司徒锦冷笑着,恨不得将那背后暗算的小人碎尸万段!
“嬷嬷,此事先不要声张,我自有办法捉住那幕后之人。”司徒锦轻抚着手腕上的玉镯,一脸镇定。
李嬷嬷应了一声,悄然退下。
司徒锦思索了一番,便将春容和杏儿叫了进来,问了些话。假意打赏尽心尽力伺候的下人,打算以静制动。
慕锦园的小厨房里,霞儿正蹲在小炭炉旁边努力的煽火。炉子上咕噜噜的冒着热气,飘散出一股药香。
“霞儿姐姐,又在替世子妃煎药呢?”一个长得有些丰满的丫鬟走了进来,笑容满面的问道。
“原来是露儿姐姐。”霞儿一见到来人,脸上便有抑制不住的喜色。
初来乍到,王府里的下人并不是很好相处。但这个王妃院子里的丫鬟,却待她不错。说话也是客客气气的,从不像那些抬高踩低的,偶尔还送她一些小东西。如此下来,她们便熟稔了起来。
如今王妃待世子妃也很不错,两个院子里的奴婢就更加相处融洽了。
露儿只是王妃院子里厨房里打杂的一个小丫头,因为奉了王妃的命令,过来给世子妃送药,故而时常到慕锦园来。“这药有些苦,世子妃每日够喝了?”
在没有外人的时候,小丫头们说些主子的事,也是常有的。
霞儿不疑有他,连连点头。“是啊…尽管世子妃很怕喝药,但每次都喝得一滴不剩呢!”
“难怪我看世子妃最近气色好了许多,想必是那药起了作用吧?”露儿脸上带着笑容,嘴上也忍不住恭维起来。
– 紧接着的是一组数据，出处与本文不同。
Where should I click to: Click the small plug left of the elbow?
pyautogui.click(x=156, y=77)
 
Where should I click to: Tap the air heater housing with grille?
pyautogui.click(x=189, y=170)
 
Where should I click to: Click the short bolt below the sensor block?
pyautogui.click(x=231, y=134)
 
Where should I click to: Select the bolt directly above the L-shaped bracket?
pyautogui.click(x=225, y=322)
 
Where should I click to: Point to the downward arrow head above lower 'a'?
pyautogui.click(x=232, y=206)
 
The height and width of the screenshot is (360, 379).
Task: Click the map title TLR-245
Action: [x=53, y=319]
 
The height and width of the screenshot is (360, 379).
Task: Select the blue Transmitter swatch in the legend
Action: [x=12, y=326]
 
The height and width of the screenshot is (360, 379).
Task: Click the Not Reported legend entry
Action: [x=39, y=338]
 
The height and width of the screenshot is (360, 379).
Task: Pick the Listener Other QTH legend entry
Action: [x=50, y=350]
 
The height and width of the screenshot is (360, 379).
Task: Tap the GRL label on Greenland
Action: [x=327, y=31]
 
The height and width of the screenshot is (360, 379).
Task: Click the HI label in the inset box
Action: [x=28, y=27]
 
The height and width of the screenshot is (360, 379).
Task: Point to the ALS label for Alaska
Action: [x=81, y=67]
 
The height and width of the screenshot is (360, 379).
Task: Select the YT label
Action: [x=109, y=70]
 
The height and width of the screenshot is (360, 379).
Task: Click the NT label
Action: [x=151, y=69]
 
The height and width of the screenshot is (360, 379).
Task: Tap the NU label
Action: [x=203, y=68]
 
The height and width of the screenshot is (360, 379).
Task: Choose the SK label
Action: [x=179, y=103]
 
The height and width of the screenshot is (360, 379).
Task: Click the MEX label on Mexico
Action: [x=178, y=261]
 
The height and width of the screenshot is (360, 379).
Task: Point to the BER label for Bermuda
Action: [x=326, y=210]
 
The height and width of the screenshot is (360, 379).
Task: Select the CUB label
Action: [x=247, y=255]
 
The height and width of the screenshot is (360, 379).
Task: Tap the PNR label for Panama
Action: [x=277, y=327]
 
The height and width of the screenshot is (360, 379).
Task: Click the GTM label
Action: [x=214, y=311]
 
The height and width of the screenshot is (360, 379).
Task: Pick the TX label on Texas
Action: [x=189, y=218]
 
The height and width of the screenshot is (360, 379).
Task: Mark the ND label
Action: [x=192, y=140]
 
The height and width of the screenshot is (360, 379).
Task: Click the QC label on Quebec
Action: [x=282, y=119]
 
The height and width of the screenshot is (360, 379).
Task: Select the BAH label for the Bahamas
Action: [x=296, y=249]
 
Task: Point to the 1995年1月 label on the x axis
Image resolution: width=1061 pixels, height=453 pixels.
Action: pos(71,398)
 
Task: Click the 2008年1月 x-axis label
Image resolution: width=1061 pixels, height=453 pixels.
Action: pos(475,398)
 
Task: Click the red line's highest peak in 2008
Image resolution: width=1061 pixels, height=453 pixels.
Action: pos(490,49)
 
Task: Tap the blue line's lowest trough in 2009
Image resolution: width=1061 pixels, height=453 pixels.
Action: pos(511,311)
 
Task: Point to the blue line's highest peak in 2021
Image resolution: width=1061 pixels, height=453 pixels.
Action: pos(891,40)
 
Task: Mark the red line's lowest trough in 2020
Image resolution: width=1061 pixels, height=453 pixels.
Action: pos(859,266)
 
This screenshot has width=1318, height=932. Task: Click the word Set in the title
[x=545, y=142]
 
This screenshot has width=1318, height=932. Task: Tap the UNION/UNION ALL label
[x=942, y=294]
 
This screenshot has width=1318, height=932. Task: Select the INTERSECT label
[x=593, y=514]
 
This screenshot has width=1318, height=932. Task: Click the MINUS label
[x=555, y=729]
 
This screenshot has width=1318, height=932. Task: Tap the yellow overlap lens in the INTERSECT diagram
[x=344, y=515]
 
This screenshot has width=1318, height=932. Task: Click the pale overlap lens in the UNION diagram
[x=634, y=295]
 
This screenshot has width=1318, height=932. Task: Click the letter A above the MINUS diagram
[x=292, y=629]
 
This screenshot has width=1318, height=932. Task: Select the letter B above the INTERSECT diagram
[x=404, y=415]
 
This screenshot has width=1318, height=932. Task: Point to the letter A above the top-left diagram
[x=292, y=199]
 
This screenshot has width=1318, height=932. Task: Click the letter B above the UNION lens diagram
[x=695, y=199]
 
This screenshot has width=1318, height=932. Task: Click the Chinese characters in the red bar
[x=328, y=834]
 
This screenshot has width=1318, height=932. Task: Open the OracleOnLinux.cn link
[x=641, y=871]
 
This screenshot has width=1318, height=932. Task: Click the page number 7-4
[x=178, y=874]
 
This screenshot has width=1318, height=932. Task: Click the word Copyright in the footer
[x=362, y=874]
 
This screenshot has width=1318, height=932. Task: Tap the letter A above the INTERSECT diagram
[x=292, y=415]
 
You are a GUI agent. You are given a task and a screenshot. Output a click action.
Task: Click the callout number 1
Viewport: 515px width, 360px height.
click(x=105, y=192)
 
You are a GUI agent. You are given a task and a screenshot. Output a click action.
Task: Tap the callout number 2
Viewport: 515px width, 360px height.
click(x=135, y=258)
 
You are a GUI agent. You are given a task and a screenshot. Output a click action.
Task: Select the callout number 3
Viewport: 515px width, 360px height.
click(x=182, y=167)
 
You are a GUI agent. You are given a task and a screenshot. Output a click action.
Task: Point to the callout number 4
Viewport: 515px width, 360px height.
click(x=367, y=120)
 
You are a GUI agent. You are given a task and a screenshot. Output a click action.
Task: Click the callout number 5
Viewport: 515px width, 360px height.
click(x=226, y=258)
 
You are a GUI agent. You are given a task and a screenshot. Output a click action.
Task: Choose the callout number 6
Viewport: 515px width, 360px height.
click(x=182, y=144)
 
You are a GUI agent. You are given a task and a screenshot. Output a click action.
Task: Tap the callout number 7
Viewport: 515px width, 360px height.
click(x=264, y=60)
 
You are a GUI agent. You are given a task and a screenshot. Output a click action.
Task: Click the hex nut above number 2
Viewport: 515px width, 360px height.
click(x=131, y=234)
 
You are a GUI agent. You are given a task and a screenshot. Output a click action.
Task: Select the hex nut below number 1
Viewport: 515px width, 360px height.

“可不是么?这都多亏了王妃娘娘赐的药。”霞儿一边说着,一边继续看着炉子上的药罐子。
露儿虽然跟霞儿闲话着,但一双眼睛却死死地盯着那药罐子。“对了,刚才在前面碰到春雨,她正四处找你呢。”
“是吗?想必是在催着这药了吧?”霞儿喃喃的说道。
“想必也是。”露儿敷衍了一句。
霞儿正想要去断那药罐子,突然捂着肚子,喊道:“哎哟…肚子好痛…露儿…这药已经煎好了,你帮我倒出来吧,我得去茅厕一趟…哎哟…”
不等露儿开口,她就捂着肚子,跌跌撞撞的跑出门去了。
露儿先是一愣,继而嘴角微微翘了起来。“真是老天爷帮忙,也省的我浪费口舌了。”
说着,她四处打量了一番,便从袖袋里掏出一个纸包来,匆匆的将那里面的药粉倒入了那滚烫的药罐子里。
做完这一切,露儿才吐了一口气。正待转身离去之时,门口突然出现了几个不该出现的人。
“好你个下贱胚子,果真是你在世子妃的药里动了手脚!”带头进来的,正是慕锦园的管事嬷嬷李嬷嬷。
跟着她身后的,除了春容和杏儿,还有刚刚借口肚子疼离去的霞儿。
“你们…你们怎么会在这里?”露儿脸色顿时变得惨白,身子也不由自主的抖了起来。
霞儿见到刚才那一幕,有些不敢相信自己的眼睛。她走上前去,指着露儿的鼻子骂道:“真的是你?你竟然下药害世子妃?”
露儿脸色很难看,但仍旧壮着胆子说道:“我…我不过是奉王妃的命令行事罢了,你们敢对我怎么样?”
“王妃?”春容和杏儿顿时都沉了脸,胸口起伏的厉害。
李嬷嬷是个见多识广的,并没有因为这丫头几句话就下结论。“你说是王妃命你下药害世子妃的,那正好,王妃此刻正在慕锦园。”
说完,对身后几个粗使婆子说道:“将她绑起来,带去世子妃的屋子问话。”
那些婆子可都是世子爷的人,自然听这李嬷嬷的吩咐。匆匆的走上前去,将露儿的胳膊给架了。
“你们…我是王妃的人,你们凭什么抓我?”露儿见事情败露,也不再为自己辩护,反而蛮横的谩骂起来。
“是不是王妃的人,还很难说呢。带走!”李嬷嬷一声令下,那些婆子便拖起露儿就走。
正屋里,王妃更和世子妃说着话。
“锦儿请母妃过来,有什么事?”王妃也不是个糊涂的,知道司徒锦无事不会请她过来。
司徒锦倒也没有多说,只是让王妃稍等片刻。
随着那一声声王妃救命的呼喊声由远及近,王妃的眉头便蹙了起来。“这是怎么回事?”
李嬷嬷带着一帮奴婢进屋来,给王妃和世子妃见了礼,这才说道:“启禀王妃、世子妃,奴婢们在厨房捉到个贼人!”
王妃打量了一番那个面貌清秀的丫鬟,有些不解的说道:“这不是我厨房里打杂的丫头么?她犯了什么事?”